Wang et al. [39,41] demonstrated an integrated metamaterial design and multi-material 3D printing approach to fabricate medical phantoms that possess the properties of real soft tissues. Metamaterials are artificially structured materials for achieving and manipulating certain physical properties and/or phenomena. The properties of metamaterials are derived both from the inherent properties of their constituent materials and from the geometrical arrangement of those materials [42,43]. In the context of tissue-mimicking medical phantoms, the key value of the “metamaterial” concept is the idea of constructing artificial models of tissue with heterogeneous microstructures that, although difficult to construct by conventional means, can easily be rendered using 3D printing. With multimaterial 3D printing technology, the feasibility of designing the mechanical properties of metamaterials has been proven [39,41]. These studies investigated the feasibility of mimicking the strain-stiffening behavior of soft tissues using dual-material 3D-printed metamaterials with microstructured reinforcement embedded in a soft polymeric matrix. Three types of metamaterials were designed and tested: sinusoidal wave, double helix, and interlocking chain designs (Fig. 2) [39]. Even though the two base materials were strainsoftening polymers, both finite element analysis and uniaxial tension tests indicated that two of the dual-material designs were able to exhibit strain-stiffening effects as a metamaterial.
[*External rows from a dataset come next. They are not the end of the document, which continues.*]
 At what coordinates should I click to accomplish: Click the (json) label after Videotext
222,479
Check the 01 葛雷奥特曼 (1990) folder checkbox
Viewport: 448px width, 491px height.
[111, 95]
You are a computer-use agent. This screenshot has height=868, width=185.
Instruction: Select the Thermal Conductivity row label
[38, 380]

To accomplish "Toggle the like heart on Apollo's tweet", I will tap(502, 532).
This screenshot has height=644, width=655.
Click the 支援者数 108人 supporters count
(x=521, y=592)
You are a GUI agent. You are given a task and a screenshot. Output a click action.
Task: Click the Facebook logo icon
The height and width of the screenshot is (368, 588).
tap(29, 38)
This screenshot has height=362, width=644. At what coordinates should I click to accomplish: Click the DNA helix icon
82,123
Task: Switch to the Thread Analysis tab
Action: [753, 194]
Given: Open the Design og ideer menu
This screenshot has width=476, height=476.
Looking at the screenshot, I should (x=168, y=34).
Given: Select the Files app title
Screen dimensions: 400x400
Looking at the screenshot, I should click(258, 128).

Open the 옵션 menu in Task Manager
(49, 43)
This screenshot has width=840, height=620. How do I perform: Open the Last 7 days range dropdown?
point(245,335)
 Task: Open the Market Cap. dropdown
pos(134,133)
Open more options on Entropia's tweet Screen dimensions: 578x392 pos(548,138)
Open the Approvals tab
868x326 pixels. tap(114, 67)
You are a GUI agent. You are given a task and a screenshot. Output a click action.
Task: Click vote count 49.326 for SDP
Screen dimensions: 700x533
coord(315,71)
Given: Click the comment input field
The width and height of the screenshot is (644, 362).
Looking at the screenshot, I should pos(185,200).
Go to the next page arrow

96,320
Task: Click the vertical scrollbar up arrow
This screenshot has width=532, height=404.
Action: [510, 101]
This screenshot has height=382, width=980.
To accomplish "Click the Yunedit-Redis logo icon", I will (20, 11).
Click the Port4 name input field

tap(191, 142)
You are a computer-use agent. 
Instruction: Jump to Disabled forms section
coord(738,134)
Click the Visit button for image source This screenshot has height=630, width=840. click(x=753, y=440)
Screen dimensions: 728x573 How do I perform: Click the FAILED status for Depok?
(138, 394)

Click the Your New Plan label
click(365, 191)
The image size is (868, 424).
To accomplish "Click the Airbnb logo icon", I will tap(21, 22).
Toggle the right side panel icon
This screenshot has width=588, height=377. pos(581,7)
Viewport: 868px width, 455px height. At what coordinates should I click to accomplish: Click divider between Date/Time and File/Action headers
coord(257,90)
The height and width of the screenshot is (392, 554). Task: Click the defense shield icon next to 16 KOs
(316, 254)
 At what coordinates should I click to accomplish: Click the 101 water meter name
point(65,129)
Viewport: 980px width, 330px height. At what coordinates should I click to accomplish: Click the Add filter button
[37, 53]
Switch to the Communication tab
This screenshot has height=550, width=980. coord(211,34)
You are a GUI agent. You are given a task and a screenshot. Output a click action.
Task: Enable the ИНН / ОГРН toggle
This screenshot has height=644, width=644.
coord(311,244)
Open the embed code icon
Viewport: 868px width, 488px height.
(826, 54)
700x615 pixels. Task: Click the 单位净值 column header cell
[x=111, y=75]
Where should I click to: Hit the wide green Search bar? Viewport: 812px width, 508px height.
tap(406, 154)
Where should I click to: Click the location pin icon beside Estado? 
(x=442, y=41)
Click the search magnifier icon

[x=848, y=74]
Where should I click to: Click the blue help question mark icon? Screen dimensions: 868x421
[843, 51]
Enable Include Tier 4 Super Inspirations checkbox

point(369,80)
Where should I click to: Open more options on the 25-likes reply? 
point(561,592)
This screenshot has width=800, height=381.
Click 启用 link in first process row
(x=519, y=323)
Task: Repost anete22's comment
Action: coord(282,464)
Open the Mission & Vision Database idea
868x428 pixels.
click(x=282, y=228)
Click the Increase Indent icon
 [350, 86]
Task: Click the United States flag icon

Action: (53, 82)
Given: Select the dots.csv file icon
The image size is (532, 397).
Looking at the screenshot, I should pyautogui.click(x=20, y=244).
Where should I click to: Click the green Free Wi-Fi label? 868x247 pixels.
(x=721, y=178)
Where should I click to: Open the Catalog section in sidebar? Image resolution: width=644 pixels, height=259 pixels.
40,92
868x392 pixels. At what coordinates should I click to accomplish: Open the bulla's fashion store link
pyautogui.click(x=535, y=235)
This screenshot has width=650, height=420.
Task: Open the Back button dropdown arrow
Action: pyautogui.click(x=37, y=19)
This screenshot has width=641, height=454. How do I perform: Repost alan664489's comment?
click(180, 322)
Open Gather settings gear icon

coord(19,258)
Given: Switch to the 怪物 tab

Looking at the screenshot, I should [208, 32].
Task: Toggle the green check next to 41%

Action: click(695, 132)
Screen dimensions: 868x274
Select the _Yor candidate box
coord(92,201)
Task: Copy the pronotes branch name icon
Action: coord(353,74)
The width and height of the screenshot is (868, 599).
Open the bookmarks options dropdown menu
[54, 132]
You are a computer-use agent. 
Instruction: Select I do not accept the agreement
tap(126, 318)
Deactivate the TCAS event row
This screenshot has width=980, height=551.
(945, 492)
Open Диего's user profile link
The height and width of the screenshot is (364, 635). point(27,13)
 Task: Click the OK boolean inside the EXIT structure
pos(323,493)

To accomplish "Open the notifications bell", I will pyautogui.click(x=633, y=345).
The effects of the design parameters on the mechanical behavior of the metamaterials were also demonstrated (Fig. 3) [39]. The results suggested that the fabrication of patient-specific tissue-mimicking medical phantoms with both geometrical and mechanical accuracies is possible with dual-material 3D-printed metamaterials.

《Fig. 2》

Fig. 2. CAD models and printed samples of three metamaterials: (a) sinusoidal wave design,  (b)  double  helix  design,  and  (c)  interlocking  chain  design  [39].

《Fig. 3》

Fig. 3. Stress-strain curves of the four variants of the sinusoidal wave (SW) design [39].

2.3.4. Applications of physiological medical phantoms

In addition to the conventional applications of medical phantoms, physiological medical phantoms are finding new and unique uses in medical fields. In a recent study, Qian et al. [44] demonstrated the efficacy of using physiological patient-specific  phantoms  to plan the trans-catheter aortic valve replacement (TAVR) procedure. (TAVR is a less invasive treatment option for severe aorta stenosis patients who are at high surgical risk.) In order to achieve optimal clinical outcomes, an individualized assessment of the interactions between the native aortic tissue, the prosthesis, and the blood flow is critical. This study aimed to develop a procedure simulation platform for in vitro TAVR implantation using 3D-printed physiological tissue-mimicking medical phantoms. The researchers also investigated the feasibility of applying this platform to quantitatively predict the occurrence, severity, and location of any post-TAVR paravalvular leaks (PVLs), which are an independent risk factor for increased shortand long-term mortality. In this study, physiological aortic heart valves based on real patient data (i.e., CT images) were fabricated using the integrated metamaterial design and multimaterial 3D printing approach described in Subsection 2.3.3 [39,41]. Fig. 4 [44] shows the CT images of a patient’s aortic root, the 3D computational model, and the 3D-printed physiological phantom. The test and analysis outcomes using the 3D-printed physiological valves indicated the locations of the final PVL in the 12 patients who had a certain degree of PVL after TAVR, as well as the sites of the maximum annular bulge index, a predictor for PVL occurrence (Fig. 5) [44]. The predictions of the location of the dominant PVL from 3D-printed valves matched well with the actual PVL occurrence in the patients, with an accuracy of 75% [44]. In this proof-ofconcept study, the researchers demonstrated the feasibility of using 3D-printed physiological patient-specific phantoms to quantitatively assess post-TAVR aortic root strain in vitro.

《Fig. 4》

Fig. 4. An example of CT images of the aortic root, the 3D computational model, and the 3D-printed physiological phantom. (a), (b), and (c) show the CT cross-sectional views at the ascending aorta and the valves, and the longitudinal view, respectively. (d), (e), and (f) show the 3D computational model viewed from the ascending aorta, the left ventricular outflow tract (LVOT), and the side, respectively. The aortic wall and leaflets  are  depicted  semi-transparently,  the  calcifications  are  drawn  in  red, and the embedded fibers are drawn in green. (g), (h), and (i) show the 3D-printed physiological phantom. The calcifications and the fibers are printed with black materials for better illustration [44].

 

《Fig. 5》

Fig. 5. Prediction of the PVL locations in 12 patients who had a certain degree of post-TAVR PVL. In the bulge index images, green arrows indicate correct prediction of the dominant PVL sites; red arrows indicate that the maximum bulge index did not predict the dominant PVL site; yellow arrows indicate that a submaximal high bulge index corresponded to the dominant PVL site. In the transesophageal echocardiography (TEE) images, white arrows indicate the dominant PVL sites, and yellow arrows indicate the minor PVL sites [44].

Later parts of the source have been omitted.